# Task
Type the entries out again exactly as they read, but leave every picture behind.

(Stored items)
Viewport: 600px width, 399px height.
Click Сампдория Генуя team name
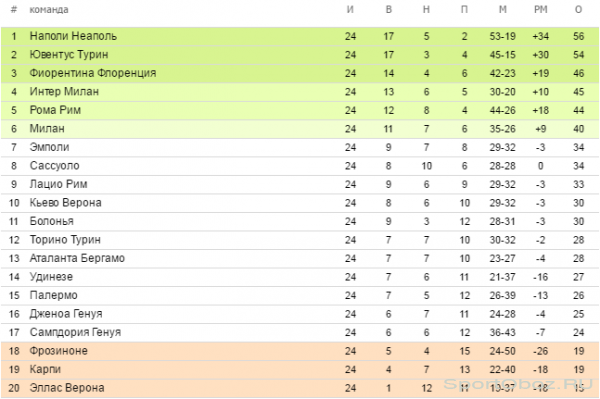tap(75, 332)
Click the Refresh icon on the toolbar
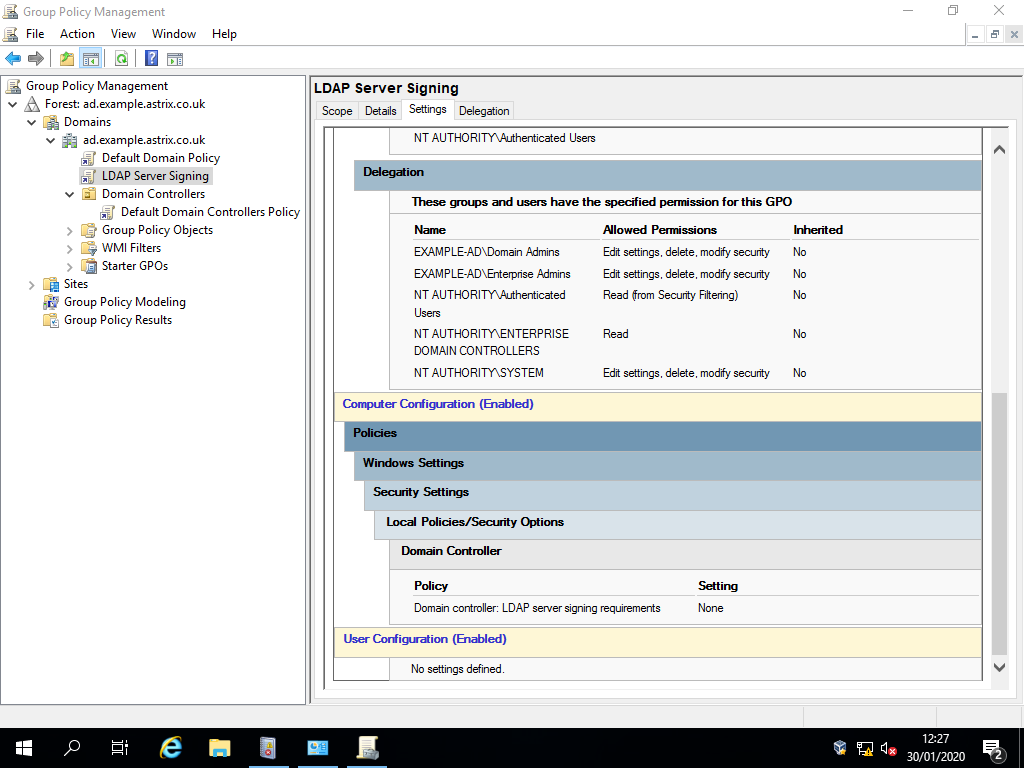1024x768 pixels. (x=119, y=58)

# Written answer
Viewport: 600px width, 399px height.
Click Сампдория Генуя team name
tap(75, 332)
Click the Refresh icon on the toolbar
1024x768 pixels. (x=119, y=58)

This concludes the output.